Jean Tinguely Le Chant du Cygne du Bambou, 1963 Holz, Alteisen, Räder, Metallstäbe, Gummiriemen, Bambusrohre, Elektromotor 245 × 495 × 110 cm Museum Tinguely, Basel. Ein Kulturengagement von Roche © VG Bild-Kunst, Bonn 2023 / Foto: Dirk Rose / Kunstmuseen

ON AIR
Der Klang des Materials in der Kunst der 1950er bis 1970er Jahre
bis 26.3.2023

Die Kunstmuseen Krefeld widmen dem unsichtbaren Material Sound in der Kunst der 1950er bis 1970er Jahre eine Ausstellung unter dem Titel On Air. In dieser experimentierfreudigen Zeit werden Grenzen in der Kunst gesprengt und Werkstoffe von Künstler*innen verarbeitet, die bislang im Kunstkontext keine Rolle spielten. Auch Klänge, Töne, Geräusche, Signale und Stimmen werden zum 'handfesten' bildhauerischen Material. Das Hören bereichert nun die sinnliche Wahrnehmung. Ausgehend von der Maschinenplastik, fließt der Sound in Gattungen wie Performance, Installation und Neue Medien ein, die gerade erst Gestalt annehmen. Im Fokus stehen Soundobjekte von Künstler wie Yaakov Agam, Joseph Beuys, Hermann Goepfert, Jannis Kounellis, Bruce Nauman, Robert Rauschenberg, Jean Tinguely, David Tudor, Timm Ulrichs und andere.

ON AIR - Der Klang des Materials in der Kunst der 1950er bis 1970er Jahre | Trailer

ON AIR. Der Klang des Materials in der Kunst der 1950er bis 1970er Jahre, Kunstmuseen Krefeld / Kaiser Wilhelm Museum, 2022 (Installationsansicht) Foto: Dirk Rose / Kunstmuseen Krefeld

Ab den 1950er Jahren kommt Bewegung in die Kunst und viele Künstler erproben Materialien und Dinge, die zuvor im Kunstkontext nicht anzutreffen waren. Es wird mit Feuer, Fett, Kohle und neuartigen synthetischen Stoffen wie auch mit akustischen Klängen – von der Stille über Krach bis zur klassischen Partitur – experimentiert. Sound, Geräusche werden als plastisches und zugleich zeitliches Material betrachtet und eingesetzt. Künstler:innen nutzen alltägliche und industriell gefertigte Dinge und Maschinen als Klangquellen, ebenso wie sie mit elektronisch produzierten Klängen (Radio, Tonband, Vido) arbeiten. Beispielsweise verwendet der Schweizer Künstler Jean Tinguely Teile der Mechanik eines Bahnübergangs, setzt sie zu einem fantastischen Objekt neu zusammen und erzeugt einen durchdringenden Bing – Ton, der unweigerlich an eben diese Situation, den Bahnübergang, erinnert; oder Bruce Nauman spielt auf der Violine und stellt durch einen permanent sich wiederholenden Anstrich der Saiten einen minimalistischen, anstrengenden Sound her, der mit dem Videobild eine Synthese eingeht.

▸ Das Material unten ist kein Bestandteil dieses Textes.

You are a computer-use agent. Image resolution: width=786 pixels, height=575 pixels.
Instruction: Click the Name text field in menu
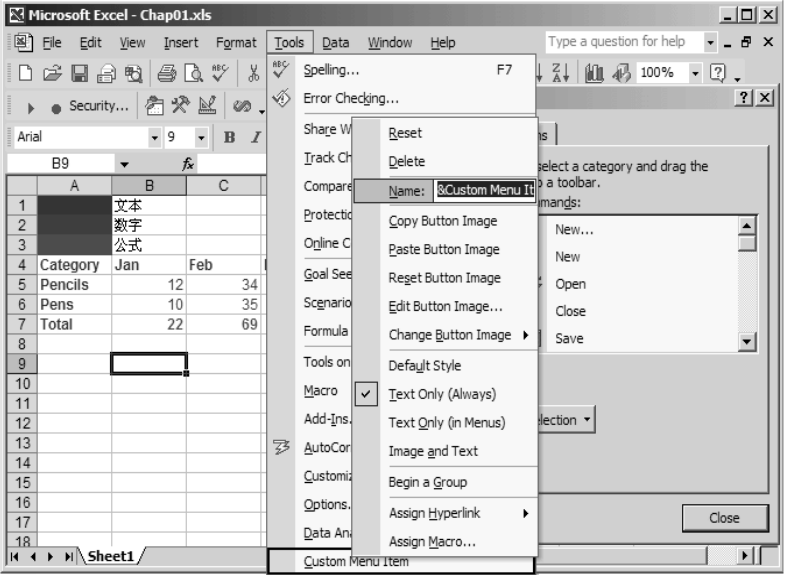[x=485, y=190]
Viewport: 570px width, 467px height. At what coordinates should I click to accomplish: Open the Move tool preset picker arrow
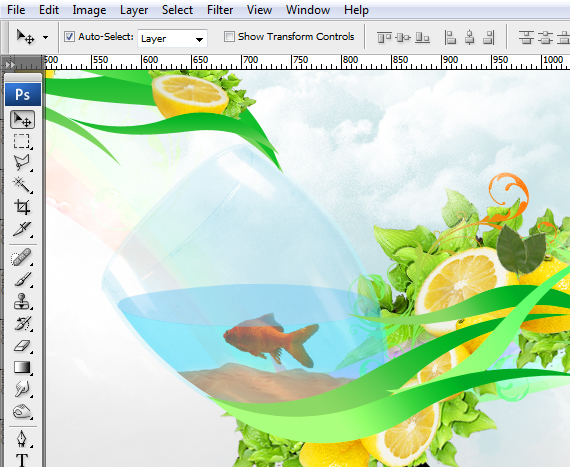(45, 37)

ON AIR. Der Klang des Materials in der Kunst der 1950er bis 1970er Jahre, Kunstmuseen Krefeld / Kaiser Wilhelm Museum, 2022 (Installationsansicht) Foto: Dirk Rose / Kunstmuseen Krefeld

In dieser Phase der Entgrenzung der Kunst werden Kunstschaffende zu Forscher:innen, Techniker:innen und suchen die Nähe zur internationalen Szene der Neuen Musik. Der amerikanische Komponist John Cage, der die alltägliche Geräuschkulisse zum Kompositionselement macht, bildet für viele einen wichtigen Bezugspunkt – ebenso wie beispielsweise das Studio für Elektronische Musik des WDR in Köln mit Karlheinz Stockhausen einen Zentrale für einen interdisziplinären Austausch darstellt. Die klingenden, ratternden, kreischenden Objekte und Installationen fördern bis heute ein Sehen, Hören und Teilhaben, dem sich Betrachter:innen nicht entziehen können und das eine synästhetische Wahrnehmung fordert.

Die Ausstellung ON AIR gibt außergewöhnliche Einblicke in die Kunst der 1950er bis 1970er Jahre und konzentriert sich auf die Wechselwirkung zwischen Sound und Objekt, Sound und Raum. Sie leistet eine Tiefenbohrung auf dem weiten Feld der Sound Art.

Mit der choreografierten Präsentation, die den Rundgang auf der zweiten Etage des Kaiser Wilhelm Museums zu einem audiovisuellen Erlebnis macht, geht das Museum seit dem 25. November ON AIR.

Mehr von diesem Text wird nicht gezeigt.